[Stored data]
───

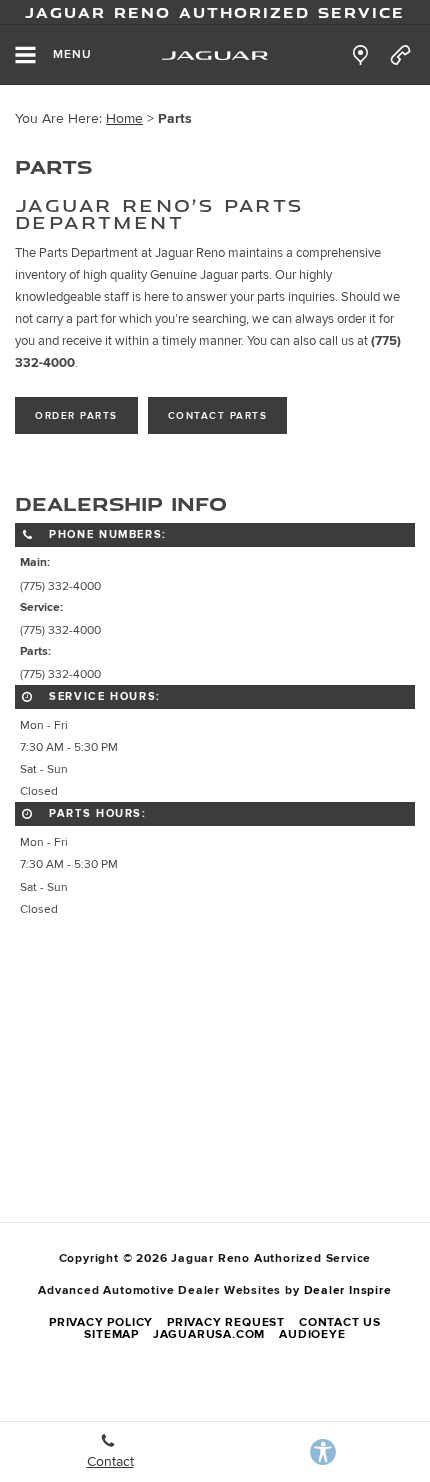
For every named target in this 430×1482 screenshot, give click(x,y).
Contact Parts (218, 416)
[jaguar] (215, 55)
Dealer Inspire (348, 1290)
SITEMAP (111, 1334)
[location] (360, 55)
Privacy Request (226, 1322)
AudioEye (312, 1334)
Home (124, 118)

───

=== Prompt ===
Taking the line containing "Dealer Inspire (348, 1290)" as the first, please return it and every line after it through the end of the entries, exactly and only those.

=== Answer to this exercise ===
Dealer Inspire (348, 1290)
SITEMAP (111, 1334)
[location] (360, 55)
Privacy Request (226, 1322)
AudioEye (312, 1334)
Home (124, 118)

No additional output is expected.